(Supplied information begins)

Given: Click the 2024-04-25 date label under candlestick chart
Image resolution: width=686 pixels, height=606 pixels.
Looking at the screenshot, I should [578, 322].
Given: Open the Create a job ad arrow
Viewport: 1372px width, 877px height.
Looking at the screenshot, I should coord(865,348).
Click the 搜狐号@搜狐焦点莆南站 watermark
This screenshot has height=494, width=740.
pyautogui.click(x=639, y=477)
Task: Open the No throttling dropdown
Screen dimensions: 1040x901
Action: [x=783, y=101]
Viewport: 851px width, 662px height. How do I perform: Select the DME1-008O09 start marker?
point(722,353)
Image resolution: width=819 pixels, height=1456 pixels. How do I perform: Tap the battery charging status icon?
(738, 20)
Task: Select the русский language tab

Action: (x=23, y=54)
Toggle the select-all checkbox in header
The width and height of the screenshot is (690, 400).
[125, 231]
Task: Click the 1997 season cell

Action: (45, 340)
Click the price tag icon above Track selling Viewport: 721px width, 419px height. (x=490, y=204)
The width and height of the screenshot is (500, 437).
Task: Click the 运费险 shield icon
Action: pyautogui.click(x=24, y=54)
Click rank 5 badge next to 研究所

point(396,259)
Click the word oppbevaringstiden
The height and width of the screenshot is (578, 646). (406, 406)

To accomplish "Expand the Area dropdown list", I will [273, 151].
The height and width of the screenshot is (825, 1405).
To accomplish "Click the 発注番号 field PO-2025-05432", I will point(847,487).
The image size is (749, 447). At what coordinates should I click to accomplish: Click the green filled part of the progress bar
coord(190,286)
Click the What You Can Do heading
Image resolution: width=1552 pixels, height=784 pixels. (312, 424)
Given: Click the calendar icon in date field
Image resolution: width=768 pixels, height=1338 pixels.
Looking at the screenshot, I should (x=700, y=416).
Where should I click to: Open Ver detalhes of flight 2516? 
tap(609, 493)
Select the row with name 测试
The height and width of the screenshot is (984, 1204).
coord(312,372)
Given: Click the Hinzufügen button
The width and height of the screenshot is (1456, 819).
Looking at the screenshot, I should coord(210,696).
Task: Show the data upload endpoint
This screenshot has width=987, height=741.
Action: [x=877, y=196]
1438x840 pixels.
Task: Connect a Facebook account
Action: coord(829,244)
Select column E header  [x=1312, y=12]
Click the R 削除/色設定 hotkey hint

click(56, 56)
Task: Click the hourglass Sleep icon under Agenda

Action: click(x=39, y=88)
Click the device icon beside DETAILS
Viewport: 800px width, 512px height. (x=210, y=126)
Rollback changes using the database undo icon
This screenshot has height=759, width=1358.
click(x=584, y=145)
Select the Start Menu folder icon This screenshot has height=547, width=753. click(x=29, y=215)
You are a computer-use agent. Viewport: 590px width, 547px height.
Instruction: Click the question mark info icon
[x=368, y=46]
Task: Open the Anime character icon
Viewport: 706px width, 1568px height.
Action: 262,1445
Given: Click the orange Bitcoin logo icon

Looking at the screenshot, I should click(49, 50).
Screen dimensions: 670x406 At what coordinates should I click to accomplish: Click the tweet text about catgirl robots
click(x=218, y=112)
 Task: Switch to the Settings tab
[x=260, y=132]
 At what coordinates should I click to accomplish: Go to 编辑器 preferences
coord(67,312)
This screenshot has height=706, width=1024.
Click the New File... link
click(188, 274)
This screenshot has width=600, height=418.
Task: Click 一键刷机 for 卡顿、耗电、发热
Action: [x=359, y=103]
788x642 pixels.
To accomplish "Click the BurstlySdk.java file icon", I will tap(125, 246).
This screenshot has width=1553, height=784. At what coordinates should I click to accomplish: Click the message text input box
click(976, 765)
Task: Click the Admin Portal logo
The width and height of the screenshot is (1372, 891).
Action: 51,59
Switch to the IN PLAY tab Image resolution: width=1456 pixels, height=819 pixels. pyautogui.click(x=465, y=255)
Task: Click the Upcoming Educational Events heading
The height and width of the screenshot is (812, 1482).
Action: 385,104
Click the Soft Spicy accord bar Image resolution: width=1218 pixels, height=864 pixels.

(Supplied information ends)

Work request: The records above must be transcribed line for line, exactly.

Exercise response:
Given: Click the 2024-04-25 date label under candlestick chart
Image resolution: width=686 pixels, height=606 pixels.
Looking at the screenshot, I should [578, 322].
Given: Open the Create a job ad arrow
Viewport: 1372px width, 877px height.
Looking at the screenshot, I should coord(865,348).
Click the 搜狐号@搜狐焦点莆南站 watermark
This screenshot has height=494, width=740.
pyautogui.click(x=639, y=477)
Task: Open the No throttling dropdown
Screen dimensions: 1040x901
Action: [x=783, y=101]
Viewport: 851px width, 662px height. How do I perform: Select the DME1-008O09 start marker?
point(722,353)
Image resolution: width=819 pixels, height=1456 pixels. How do I perform: Tap the battery charging status icon?
(738, 20)
Task: Select the русский language tab

Action: (x=23, y=54)
Toggle the select-all checkbox in header
The width and height of the screenshot is (690, 400).
[125, 231]
Task: Click the 1997 season cell

Action: (45, 340)
Click the price tag icon above Track selling Viewport: 721px width, 419px height. (x=490, y=204)
The width and height of the screenshot is (500, 437).
Task: Click the 运费险 shield icon
Action: pyautogui.click(x=24, y=54)
Click rank 5 badge next to 研究所

point(396,259)
Click the word oppbevaringstiden
The height and width of the screenshot is (578, 646). (406, 406)

To accomplish "Expand the Area dropdown list", I will [273, 151].
The height and width of the screenshot is (825, 1405).
To accomplish "Click the 発注番号 field PO-2025-05432", I will point(847,487).
The image size is (749, 447). At what coordinates should I click to accomplish: Click the green filled part of the progress bar
coord(190,286)
Click the What You Can Do heading
Image resolution: width=1552 pixels, height=784 pixels. (312, 424)
Given: Click the calendar icon in date field
Image resolution: width=768 pixels, height=1338 pixels.
Looking at the screenshot, I should (x=700, y=416).
Where should I click to: Open Ver detalhes of flight 2516? 
tap(609, 493)
Select the row with name 测试
The height and width of the screenshot is (984, 1204).
coord(312,372)
Given: Click the Hinzufügen button
The width and height of the screenshot is (1456, 819).
Looking at the screenshot, I should coord(210,696).
Task: Show the data upload endpoint
This screenshot has width=987, height=741.
Action: [x=877, y=196]
1438x840 pixels.
Task: Connect a Facebook account
Action: coord(829,244)
Select column E header  [x=1312, y=12]
Click the R 削除/色設定 hotkey hint

click(56, 56)
Task: Click the hourglass Sleep icon under Agenda

Action: click(x=39, y=88)
Click the device icon beside DETAILS
Viewport: 800px width, 512px height. (x=210, y=126)
Rollback changes using the database undo icon
This screenshot has height=759, width=1358.
click(x=584, y=145)
Select the Start Menu folder icon This screenshot has height=547, width=753. click(x=29, y=215)
You are a computer-use agent. Viewport: 590px width, 547px height.
Instruction: Click the question mark info icon
[x=368, y=46]
Task: Open the Anime character icon
Viewport: 706px width, 1568px height.
Action: 262,1445
Given: Click the orange Bitcoin logo icon

Looking at the screenshot, I should click(49, 50).
Screen dimensions: 670x406 At what coordinates should I click to accomplish: Click the tweet text about catgirl robots
click(x=218, y=112)
 Task: Switch to the Settings tab
[x=260, y=132]
 At what coordinates should I click to accomplish: Go to 编辑器 preferences
coord(67,312)
This screenshot has height=706, width=1024.
Click the New File... link
click(188, 274)
This screenshot has width=600, height=418.
Task: Click 一键刷机 for 卡顿、耗电、发热
Action: [x=359, y=103]
788x642 pixels.
To accomplish "Click the BurstlySdk.java file icon", I will tap(125, 246).
This screenshot has width=1553, height=784. At what coordinates should I click to accomplish: Click the message text input box
click(976, 765)
Task: Click the Admin Portal logo
The width and height of the screenshot is (1372, 891).
Action: 51,59
Switch to the IN PLAY tab Image resolution: width=1456 pixels, height=819 pixels. pyautogui.click(x=465, y=255)
Task: Click the Upcoming Educational Events heading
The height and width of the screenshot is (812, 1482).
Action: 385,104
Click the Soft Spicy accord bar Image resolution: width=1218 pixels, height=864 pixels.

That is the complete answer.